* [Action item]:
Skip the pictures and copy all the data that follows exactly.

-------

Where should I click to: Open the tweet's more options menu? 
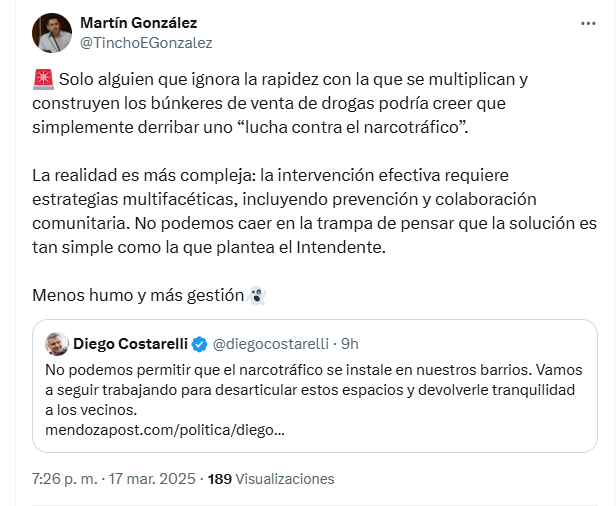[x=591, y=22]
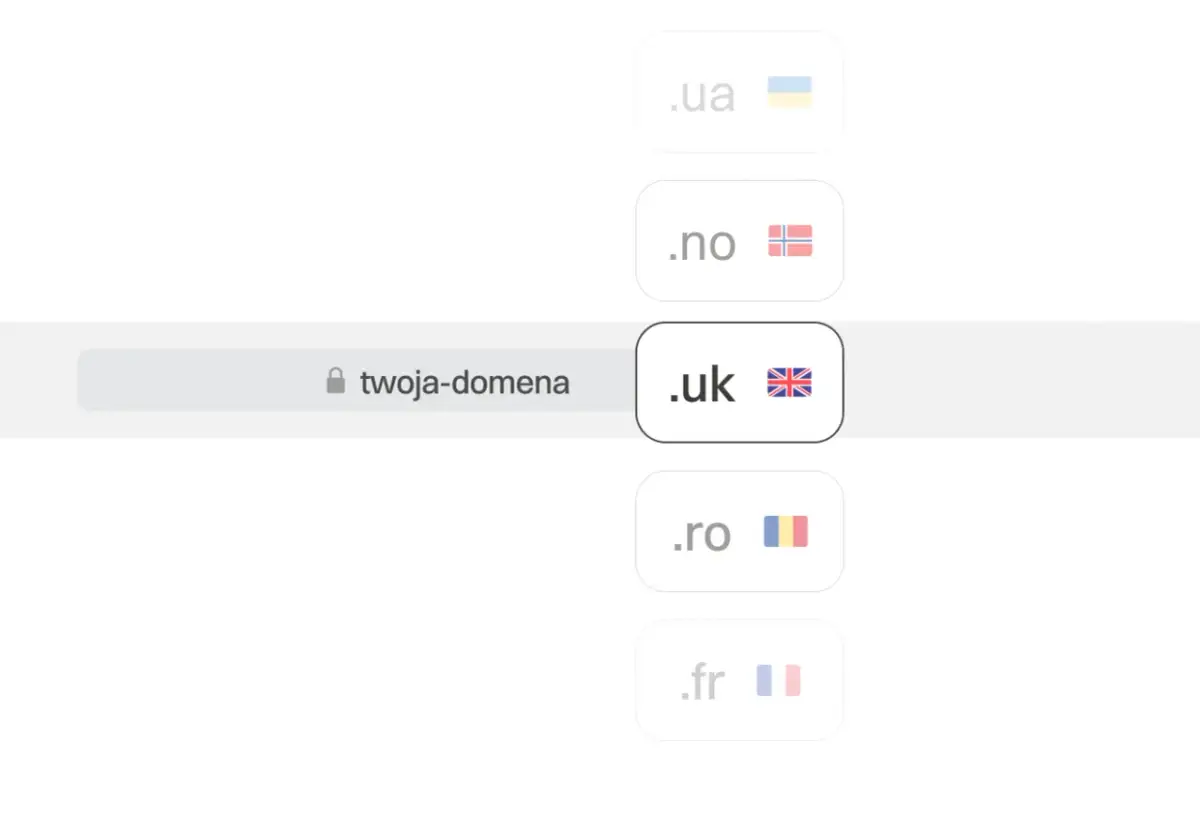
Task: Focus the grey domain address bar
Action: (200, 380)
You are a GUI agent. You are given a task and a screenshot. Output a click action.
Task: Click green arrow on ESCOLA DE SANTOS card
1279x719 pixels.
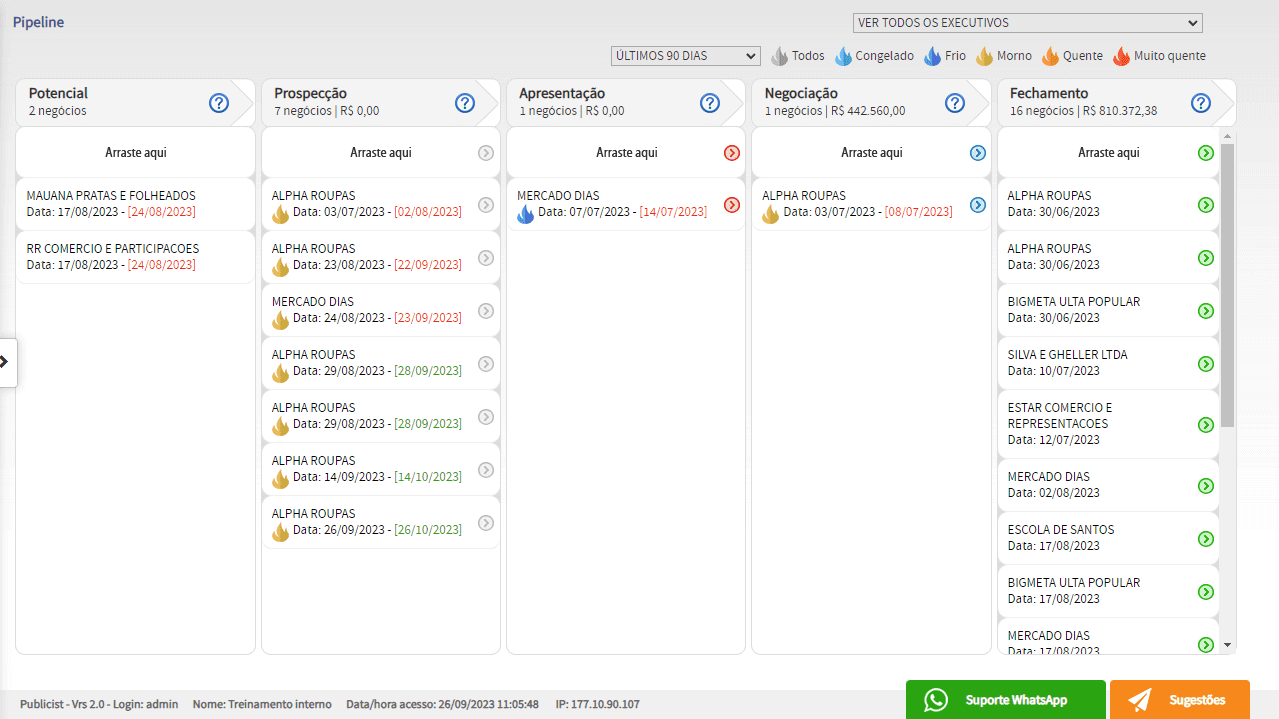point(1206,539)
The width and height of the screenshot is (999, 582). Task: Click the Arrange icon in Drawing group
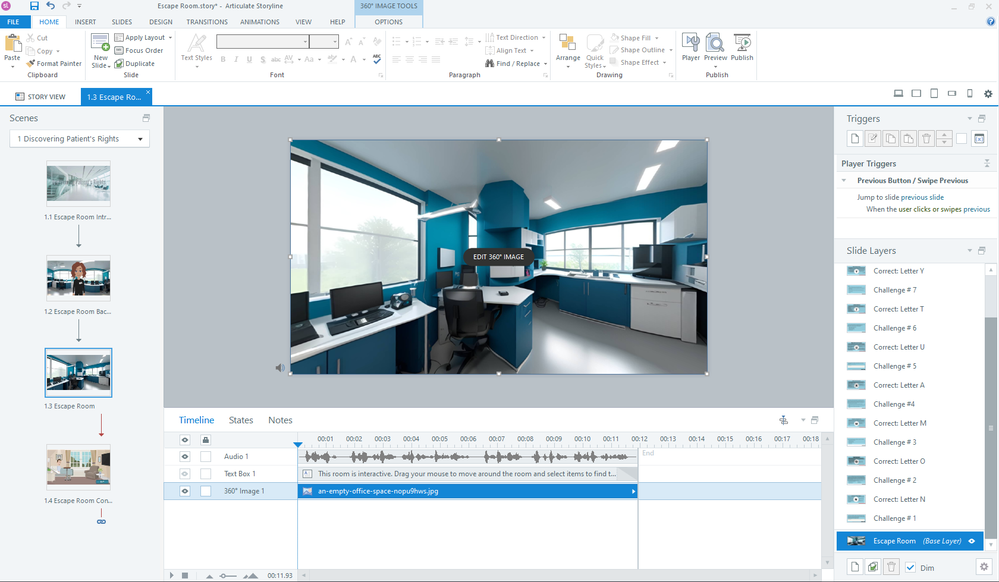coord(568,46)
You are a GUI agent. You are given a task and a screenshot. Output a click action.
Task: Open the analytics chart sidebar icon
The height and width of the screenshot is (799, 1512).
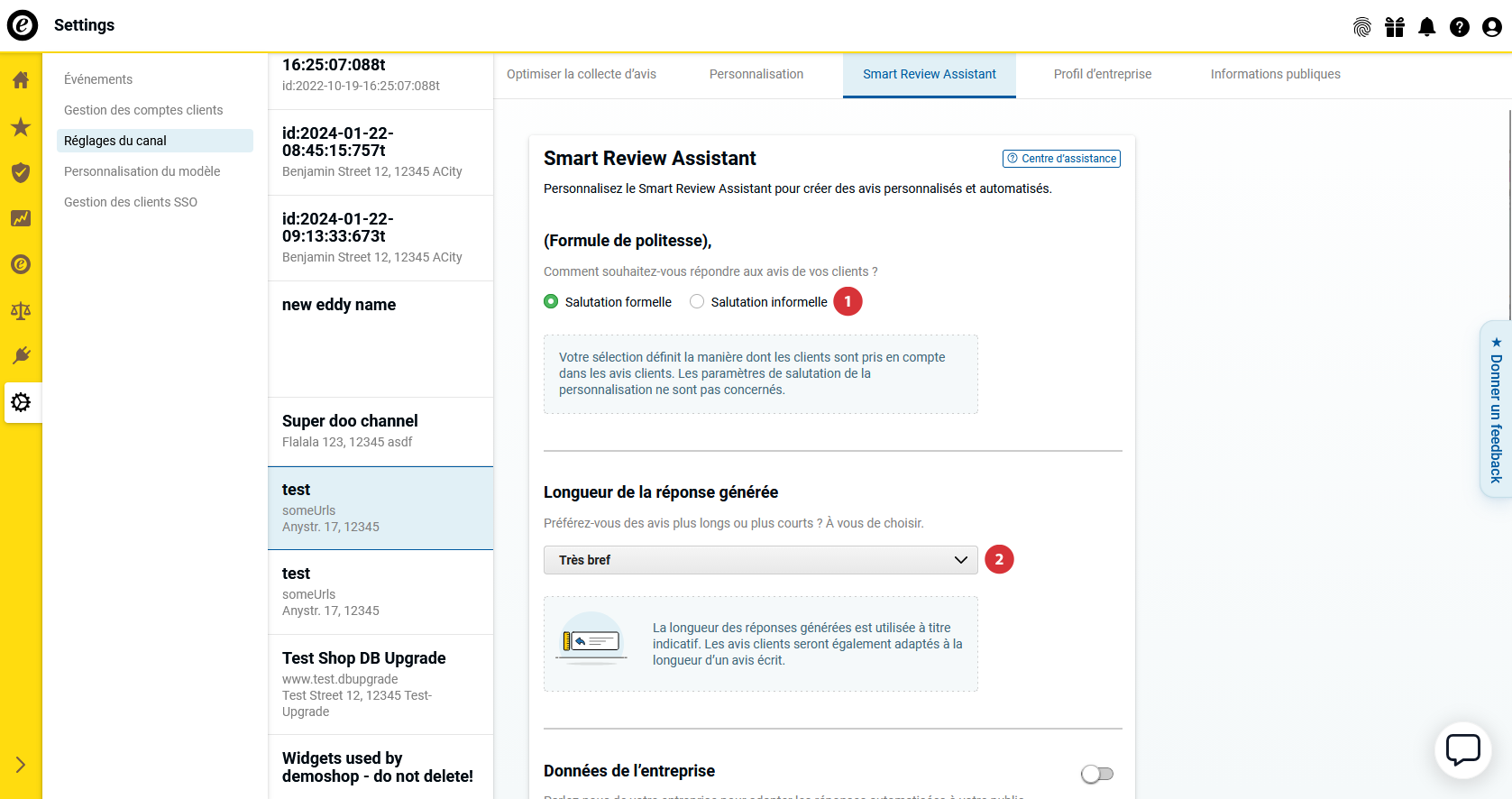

-------

* [Solution to this exercise]:
Where should I click to: Open the tweet's more options menu? 
[x=591, y=22]
Task: Focus the grey domain address bar
Action: (200, 380)
You are a GUI agent. You are given a task and a screenshot. Output a click action.
Task: Click green arrow on ESCOLA DE SANTOS card
1279x719 pixels.
point(1206,539)
The width and height of the screenshot is (999, 582). Task: Click the Arrange icon in Drawing group
coord(568,46)
You are a GUI agent. You are given a task and a screenshot. Output a click action.
Task: Open the analytics chart sidebar icon
The height and width of the screenshot is (799, 1512).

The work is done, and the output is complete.